_SOURCE TEXT:_
□ □ □ □ □ □ □

Peyton Manning: how he changed Indianapolis and the Colts
Peyton Manning not only resuscitated the Colts franchise, but he also became the first and perhaps most admired citizen of Indianapolis. It's clear there will not be another Peyton Manning.
Nam Y. Huh/AP/File
There was a telling moment Tuesday night, just as the news broke that Peyton Manning and the Indianapolis Colts would be parting ways. Shortly afterward, a bevy of reporters descended upon an SUV carrying Manning and Colts owner Jim Irsay, who had just stepped off a flight coming from south Florida together.
“Hey guys, we’re not really going to say anything now,” a grave-looking Irsay said as he rolled down the window. Manning, sitting next to him, smiled and waved.
“We’ll talk tomorrow,” he drawled kindly, displaying the gawky charisma that has made him the one of the most marketable sports personalities in America. “We’re good. We’re gonna do it the right way tomorrow.”
They were saying basically the same thing, but Manning’s “no comment” was worlds friendlier than Irsay’s. If you didn’t understand English, you might think he was inviting the reporters to hang out and watch TV.
The incident illustrated just how much Irsay and the Colts are giving up in cutting Manning, beyond a quarterback and a player so instrumental in making decisions on offense that he may as well have been a coach. They’re giving up the face of an entire franchise, a public-relations genius, and most prominent citizen of the city of Indianapolis. It will be difficult for any subsequent player to become the face of the franchise in quite the way that Manning has.
It’s easy to forget what the Indianapolis Colts looked like before the Peyton Manning era. Jim Irsay’s team, inherited from his father, Robert, used to be best known for betraying the city of Baltimore. In 1984, Robert Irsay moved the Baltimore Colts to Indianapolis in the middle of the night, leaving local Baltimore fans devastated.

□ □ □ □ □ □ □

_DATA EXCERPTS:_
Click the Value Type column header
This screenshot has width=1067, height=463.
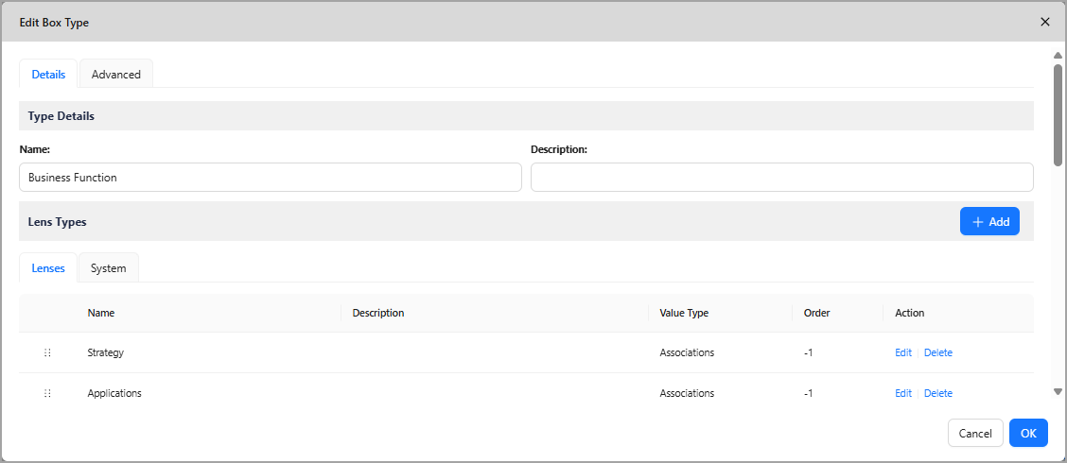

□ □ □ □ □ □ □

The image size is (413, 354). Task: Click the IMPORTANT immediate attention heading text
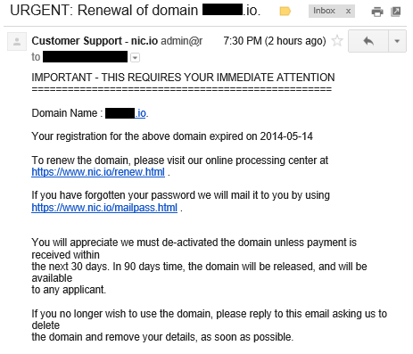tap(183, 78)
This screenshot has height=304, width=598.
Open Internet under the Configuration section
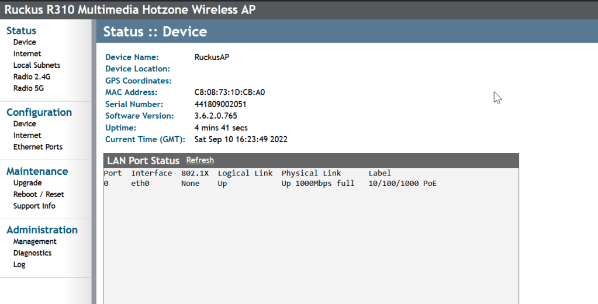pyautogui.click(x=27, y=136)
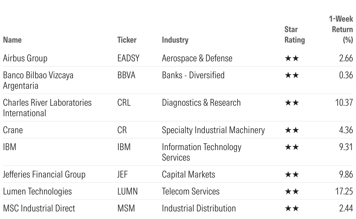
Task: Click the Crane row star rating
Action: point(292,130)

□ □ □ □ □ □ □

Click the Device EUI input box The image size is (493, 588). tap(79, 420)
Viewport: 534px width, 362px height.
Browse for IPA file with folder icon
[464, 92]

□ □ □ □ □ □ □

_AIM OF THE TASK:_ Please extract the stretch of the Peyton Manning article from "It’s easy to" through "Baltimore fans devastated.", copying it word for word.

_OUTPUT:_
It’s easy to forget what the Indianapolis Colts looked like before the Peyton Manning era. Jim Irsay’s team, inherited from his father, Robert, used to be best known for betraying the city of Baltimore. In 1984, Robert Irsay moved the Baltimore Colts to Indianapolis in the middle of the night, leaving local Baltimore fans devastated.